最近では、肝炎ウィルス感染予防および治療の進歩によって、ウィルス肝炎が減る一方、食生活の欧米化で、アルコール摂取量も増えて、アルコール肝障害が増加しつつあります。
成人病の肝臓病は、長い間、大量の酒を飲み続けることによっておきるアルコール肝障害が考えられるのです。

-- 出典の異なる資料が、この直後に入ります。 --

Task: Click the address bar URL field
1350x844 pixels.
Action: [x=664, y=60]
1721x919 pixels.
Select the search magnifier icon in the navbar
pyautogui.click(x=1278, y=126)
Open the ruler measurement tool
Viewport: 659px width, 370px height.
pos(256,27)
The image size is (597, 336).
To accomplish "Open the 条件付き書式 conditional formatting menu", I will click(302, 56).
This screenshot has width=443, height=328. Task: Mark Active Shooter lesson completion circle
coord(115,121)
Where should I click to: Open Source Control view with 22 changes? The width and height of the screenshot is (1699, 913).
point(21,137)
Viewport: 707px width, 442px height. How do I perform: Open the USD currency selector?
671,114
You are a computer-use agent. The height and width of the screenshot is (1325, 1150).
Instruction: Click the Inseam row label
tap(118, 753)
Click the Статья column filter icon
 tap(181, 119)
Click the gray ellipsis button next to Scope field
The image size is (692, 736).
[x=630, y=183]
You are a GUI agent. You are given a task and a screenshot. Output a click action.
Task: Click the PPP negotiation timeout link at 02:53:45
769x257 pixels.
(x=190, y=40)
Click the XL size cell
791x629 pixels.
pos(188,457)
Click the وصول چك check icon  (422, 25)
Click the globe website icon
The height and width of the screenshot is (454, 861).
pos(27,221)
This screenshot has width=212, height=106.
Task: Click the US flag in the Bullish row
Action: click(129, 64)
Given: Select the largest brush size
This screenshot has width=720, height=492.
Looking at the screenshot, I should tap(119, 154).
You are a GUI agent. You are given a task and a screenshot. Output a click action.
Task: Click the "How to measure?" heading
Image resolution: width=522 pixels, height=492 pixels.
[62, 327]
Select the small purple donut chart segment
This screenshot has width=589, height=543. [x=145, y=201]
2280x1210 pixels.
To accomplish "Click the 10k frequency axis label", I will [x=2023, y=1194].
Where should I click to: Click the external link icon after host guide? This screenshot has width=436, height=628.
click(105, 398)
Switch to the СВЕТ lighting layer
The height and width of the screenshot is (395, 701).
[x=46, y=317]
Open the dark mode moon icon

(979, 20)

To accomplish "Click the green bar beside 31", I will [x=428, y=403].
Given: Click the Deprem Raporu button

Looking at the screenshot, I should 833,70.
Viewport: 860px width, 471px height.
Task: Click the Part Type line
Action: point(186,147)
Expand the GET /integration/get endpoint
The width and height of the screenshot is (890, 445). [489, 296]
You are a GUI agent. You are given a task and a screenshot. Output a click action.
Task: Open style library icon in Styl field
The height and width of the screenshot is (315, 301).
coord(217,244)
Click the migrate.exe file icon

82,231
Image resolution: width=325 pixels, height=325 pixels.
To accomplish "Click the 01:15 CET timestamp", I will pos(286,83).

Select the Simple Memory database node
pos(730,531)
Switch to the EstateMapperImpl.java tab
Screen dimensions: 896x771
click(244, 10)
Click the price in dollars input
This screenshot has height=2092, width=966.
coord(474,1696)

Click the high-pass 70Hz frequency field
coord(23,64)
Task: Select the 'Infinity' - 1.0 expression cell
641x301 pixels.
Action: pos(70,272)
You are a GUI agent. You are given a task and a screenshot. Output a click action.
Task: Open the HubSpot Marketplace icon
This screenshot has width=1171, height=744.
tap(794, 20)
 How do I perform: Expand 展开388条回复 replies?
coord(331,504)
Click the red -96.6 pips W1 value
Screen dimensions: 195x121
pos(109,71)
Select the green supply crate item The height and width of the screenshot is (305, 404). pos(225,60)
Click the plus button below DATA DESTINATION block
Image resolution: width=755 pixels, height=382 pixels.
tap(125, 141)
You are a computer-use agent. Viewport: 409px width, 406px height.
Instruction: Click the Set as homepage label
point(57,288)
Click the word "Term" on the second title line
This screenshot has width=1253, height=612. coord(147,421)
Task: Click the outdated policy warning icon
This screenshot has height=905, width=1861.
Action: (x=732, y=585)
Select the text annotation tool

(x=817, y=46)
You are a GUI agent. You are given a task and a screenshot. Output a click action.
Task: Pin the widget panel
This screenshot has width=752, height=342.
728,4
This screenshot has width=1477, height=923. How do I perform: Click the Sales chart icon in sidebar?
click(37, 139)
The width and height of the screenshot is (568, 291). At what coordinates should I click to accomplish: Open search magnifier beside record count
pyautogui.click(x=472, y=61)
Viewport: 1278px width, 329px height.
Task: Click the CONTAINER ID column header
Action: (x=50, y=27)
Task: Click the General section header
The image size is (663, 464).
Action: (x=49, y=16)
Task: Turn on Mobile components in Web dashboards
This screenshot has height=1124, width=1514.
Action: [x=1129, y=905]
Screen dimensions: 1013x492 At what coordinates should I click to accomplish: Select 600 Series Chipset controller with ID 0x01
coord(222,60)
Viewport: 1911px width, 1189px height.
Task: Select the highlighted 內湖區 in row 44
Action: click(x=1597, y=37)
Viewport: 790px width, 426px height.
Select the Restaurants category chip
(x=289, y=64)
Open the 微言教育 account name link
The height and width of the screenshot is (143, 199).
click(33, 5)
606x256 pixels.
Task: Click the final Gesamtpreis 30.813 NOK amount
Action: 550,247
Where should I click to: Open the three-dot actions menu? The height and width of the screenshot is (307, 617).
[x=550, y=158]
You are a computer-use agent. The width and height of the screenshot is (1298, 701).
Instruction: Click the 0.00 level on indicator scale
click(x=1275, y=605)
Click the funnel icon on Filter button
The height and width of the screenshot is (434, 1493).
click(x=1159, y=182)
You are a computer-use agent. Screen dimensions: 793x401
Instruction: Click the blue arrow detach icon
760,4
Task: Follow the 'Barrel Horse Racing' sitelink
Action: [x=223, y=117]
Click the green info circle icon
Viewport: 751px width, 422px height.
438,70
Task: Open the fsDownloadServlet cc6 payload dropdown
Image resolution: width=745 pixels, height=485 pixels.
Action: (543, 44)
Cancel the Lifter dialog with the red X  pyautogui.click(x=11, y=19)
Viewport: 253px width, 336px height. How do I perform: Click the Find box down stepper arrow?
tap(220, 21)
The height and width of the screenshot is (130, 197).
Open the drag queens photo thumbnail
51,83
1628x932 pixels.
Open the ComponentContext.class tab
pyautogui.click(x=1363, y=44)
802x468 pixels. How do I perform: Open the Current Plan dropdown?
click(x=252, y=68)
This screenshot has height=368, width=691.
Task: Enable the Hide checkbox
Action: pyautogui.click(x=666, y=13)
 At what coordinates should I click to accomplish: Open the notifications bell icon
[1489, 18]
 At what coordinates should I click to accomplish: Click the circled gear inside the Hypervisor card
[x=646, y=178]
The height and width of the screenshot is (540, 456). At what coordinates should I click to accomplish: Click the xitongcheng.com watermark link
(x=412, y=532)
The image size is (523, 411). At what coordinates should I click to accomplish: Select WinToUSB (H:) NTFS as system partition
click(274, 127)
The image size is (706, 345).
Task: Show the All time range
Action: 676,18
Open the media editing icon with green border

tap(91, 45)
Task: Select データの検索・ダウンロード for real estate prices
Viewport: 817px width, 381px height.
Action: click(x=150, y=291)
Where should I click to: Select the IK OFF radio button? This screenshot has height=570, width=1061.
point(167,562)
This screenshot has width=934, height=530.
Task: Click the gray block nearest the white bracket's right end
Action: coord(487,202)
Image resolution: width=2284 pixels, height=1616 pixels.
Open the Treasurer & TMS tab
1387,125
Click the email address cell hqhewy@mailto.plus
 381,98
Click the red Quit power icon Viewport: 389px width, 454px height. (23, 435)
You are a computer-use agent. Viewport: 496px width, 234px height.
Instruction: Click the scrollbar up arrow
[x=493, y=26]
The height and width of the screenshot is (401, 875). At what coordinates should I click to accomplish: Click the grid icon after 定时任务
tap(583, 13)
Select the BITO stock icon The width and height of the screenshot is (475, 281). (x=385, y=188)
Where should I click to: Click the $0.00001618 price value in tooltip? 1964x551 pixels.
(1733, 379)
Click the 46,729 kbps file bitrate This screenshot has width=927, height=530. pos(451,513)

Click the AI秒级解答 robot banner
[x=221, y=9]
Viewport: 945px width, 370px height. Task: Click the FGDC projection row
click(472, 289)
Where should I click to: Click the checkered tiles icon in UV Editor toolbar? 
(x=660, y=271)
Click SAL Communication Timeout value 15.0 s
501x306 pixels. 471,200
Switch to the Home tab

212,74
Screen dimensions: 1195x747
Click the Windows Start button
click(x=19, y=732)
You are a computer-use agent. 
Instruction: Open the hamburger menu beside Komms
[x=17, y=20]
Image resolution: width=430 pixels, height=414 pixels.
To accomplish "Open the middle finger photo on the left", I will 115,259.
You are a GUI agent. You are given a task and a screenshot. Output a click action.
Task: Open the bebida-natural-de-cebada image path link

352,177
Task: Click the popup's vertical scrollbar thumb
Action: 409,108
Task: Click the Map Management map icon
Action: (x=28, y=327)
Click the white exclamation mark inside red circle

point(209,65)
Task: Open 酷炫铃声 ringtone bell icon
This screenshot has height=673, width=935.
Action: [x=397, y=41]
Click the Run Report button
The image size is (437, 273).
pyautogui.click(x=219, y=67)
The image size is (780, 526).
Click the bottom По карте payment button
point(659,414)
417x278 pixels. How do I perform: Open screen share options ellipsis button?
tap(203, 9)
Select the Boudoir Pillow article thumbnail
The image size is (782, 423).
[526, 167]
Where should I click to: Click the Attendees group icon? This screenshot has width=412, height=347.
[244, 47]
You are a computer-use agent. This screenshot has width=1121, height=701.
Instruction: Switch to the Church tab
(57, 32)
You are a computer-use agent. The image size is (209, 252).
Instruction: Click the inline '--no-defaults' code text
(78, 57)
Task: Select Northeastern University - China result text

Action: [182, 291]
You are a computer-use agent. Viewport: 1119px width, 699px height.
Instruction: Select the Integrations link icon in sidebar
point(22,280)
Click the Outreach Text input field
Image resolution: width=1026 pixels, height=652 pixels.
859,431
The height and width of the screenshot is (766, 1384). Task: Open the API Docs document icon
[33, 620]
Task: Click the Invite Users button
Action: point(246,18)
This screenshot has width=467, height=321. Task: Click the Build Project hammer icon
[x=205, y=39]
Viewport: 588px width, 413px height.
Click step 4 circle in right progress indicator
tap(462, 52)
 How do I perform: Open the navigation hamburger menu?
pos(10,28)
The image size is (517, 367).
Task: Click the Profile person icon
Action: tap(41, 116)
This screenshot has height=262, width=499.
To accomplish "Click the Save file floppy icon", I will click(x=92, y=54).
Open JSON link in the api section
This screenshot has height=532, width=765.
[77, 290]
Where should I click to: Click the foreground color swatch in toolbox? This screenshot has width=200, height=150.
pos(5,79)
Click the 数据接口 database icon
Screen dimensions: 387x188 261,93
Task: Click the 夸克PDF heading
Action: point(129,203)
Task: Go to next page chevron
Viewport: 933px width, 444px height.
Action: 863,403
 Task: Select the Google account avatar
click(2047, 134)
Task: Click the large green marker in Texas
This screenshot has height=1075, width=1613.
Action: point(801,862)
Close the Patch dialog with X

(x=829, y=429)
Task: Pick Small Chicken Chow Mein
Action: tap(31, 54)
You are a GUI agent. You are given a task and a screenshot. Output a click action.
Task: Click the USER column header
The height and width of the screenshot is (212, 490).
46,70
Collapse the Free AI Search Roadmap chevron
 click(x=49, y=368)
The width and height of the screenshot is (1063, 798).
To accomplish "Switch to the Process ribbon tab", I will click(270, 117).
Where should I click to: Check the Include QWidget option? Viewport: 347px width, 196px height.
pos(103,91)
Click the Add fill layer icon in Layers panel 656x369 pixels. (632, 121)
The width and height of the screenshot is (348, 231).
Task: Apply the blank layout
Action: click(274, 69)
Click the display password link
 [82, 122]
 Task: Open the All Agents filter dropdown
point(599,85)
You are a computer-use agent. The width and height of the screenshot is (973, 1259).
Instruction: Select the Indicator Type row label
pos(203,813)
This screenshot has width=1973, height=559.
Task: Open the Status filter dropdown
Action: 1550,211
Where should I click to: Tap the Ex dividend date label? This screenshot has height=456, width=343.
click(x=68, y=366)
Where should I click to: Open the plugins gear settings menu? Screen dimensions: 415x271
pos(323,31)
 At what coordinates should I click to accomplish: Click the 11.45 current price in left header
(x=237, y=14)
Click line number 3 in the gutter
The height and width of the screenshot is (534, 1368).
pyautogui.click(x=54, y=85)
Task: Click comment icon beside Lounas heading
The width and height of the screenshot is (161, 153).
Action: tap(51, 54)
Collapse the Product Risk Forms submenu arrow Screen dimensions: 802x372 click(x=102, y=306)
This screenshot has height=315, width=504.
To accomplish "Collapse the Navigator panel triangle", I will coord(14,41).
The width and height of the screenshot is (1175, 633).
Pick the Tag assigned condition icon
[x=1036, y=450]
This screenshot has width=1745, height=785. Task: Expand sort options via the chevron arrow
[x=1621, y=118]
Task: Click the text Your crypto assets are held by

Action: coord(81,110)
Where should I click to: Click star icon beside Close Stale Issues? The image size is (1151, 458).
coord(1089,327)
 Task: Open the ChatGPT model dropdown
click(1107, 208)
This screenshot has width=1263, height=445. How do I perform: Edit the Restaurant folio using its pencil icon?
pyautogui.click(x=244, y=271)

肝臓の主な働きの一つに、栄養素を分解して貯蔵したり、有毒物を解毒することです。
特に飲んだアルコールの90%は無害になるまで、肝臓で分解処理されるので、飲めば飲んだだけ、肝臓は解毒して働き続けます。そのため、長い間の大量の飲酒を続けていると、肝臓を傷めることになり、アルコール肝障害を起こすことになるのです。
慢性のアルコール肝障害は、症状の軽いアルコール性脂肪肝、アルコール性肝線維症、アルコール性肝硬変と続きますが、急な大量飲酒によるアルコール性肝炎があります。
これら、アルコール性肝障害の主な原因は酒ですから、酒とうまく付き合うことが、そのまま予防になります。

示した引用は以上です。